**Aim of the exercise**
Reproduce verbatim the lines of the material from the line containing "Viewport: 1844px width, 965px height." through the line containing "I will 870,52.", both included.

**Raw records**
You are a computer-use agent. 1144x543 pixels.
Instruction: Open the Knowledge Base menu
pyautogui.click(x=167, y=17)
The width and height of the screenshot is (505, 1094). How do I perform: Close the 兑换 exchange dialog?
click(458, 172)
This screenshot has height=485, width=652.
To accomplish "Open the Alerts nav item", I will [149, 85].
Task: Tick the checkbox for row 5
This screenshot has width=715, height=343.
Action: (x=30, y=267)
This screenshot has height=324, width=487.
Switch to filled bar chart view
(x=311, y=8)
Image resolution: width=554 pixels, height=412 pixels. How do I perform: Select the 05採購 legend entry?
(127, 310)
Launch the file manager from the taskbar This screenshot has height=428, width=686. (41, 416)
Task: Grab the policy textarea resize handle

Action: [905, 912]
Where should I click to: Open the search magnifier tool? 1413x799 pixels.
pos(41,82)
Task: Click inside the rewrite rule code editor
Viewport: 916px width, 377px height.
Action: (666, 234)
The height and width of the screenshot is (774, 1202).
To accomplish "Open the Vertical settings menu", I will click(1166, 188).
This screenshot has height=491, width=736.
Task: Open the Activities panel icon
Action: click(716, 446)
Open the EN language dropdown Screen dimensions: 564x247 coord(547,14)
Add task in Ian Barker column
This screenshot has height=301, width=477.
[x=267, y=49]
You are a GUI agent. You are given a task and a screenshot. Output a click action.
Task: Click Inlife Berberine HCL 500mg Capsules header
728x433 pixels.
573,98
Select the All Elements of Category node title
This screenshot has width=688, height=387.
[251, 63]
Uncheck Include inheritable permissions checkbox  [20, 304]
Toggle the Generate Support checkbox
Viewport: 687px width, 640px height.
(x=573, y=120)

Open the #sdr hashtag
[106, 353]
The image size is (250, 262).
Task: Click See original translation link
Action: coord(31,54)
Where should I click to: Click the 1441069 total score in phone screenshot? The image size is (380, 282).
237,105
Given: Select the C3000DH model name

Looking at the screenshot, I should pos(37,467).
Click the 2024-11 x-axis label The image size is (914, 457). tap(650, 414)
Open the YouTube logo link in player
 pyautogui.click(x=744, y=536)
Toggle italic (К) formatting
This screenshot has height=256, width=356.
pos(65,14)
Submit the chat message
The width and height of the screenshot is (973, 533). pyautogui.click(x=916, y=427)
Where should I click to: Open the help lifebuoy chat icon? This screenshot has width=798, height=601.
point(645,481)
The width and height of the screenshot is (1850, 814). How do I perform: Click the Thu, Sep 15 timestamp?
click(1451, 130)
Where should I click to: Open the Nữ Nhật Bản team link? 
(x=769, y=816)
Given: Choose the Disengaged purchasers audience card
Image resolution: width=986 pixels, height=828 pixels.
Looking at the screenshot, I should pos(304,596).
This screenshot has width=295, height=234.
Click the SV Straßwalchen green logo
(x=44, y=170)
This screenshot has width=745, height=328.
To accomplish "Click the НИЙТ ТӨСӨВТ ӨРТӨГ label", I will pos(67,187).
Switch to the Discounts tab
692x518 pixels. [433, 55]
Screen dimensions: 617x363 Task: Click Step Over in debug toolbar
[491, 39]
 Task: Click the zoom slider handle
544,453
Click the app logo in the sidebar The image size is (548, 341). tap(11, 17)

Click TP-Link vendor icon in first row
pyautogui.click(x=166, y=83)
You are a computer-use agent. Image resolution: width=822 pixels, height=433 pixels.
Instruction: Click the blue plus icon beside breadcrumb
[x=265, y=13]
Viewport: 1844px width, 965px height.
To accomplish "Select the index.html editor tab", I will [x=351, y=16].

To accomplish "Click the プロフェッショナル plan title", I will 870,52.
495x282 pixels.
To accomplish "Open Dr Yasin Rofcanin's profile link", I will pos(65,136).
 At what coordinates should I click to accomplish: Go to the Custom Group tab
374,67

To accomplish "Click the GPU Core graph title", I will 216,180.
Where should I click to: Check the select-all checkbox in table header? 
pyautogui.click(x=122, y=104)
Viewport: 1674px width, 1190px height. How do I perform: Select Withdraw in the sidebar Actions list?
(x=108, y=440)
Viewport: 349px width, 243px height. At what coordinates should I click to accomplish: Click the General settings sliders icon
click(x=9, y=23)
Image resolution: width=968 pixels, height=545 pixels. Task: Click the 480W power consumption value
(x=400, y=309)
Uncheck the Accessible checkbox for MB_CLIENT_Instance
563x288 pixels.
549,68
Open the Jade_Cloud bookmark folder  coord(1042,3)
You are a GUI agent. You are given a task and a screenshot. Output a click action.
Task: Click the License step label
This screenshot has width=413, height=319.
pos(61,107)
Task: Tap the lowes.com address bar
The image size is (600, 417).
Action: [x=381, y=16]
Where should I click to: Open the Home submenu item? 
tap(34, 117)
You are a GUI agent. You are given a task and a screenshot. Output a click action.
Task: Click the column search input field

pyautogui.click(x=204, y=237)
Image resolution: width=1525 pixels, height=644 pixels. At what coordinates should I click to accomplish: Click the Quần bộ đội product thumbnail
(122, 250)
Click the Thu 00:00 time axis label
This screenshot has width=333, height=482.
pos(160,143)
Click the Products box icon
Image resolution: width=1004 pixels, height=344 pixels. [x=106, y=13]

**Complete response**
Viewport: 1844px width, 965px height.
To accomplish "Select the index.html editor tab", I will [x=351, y=16].

To accomplish "Click the プロフェッショナル plan title", I will 870,52.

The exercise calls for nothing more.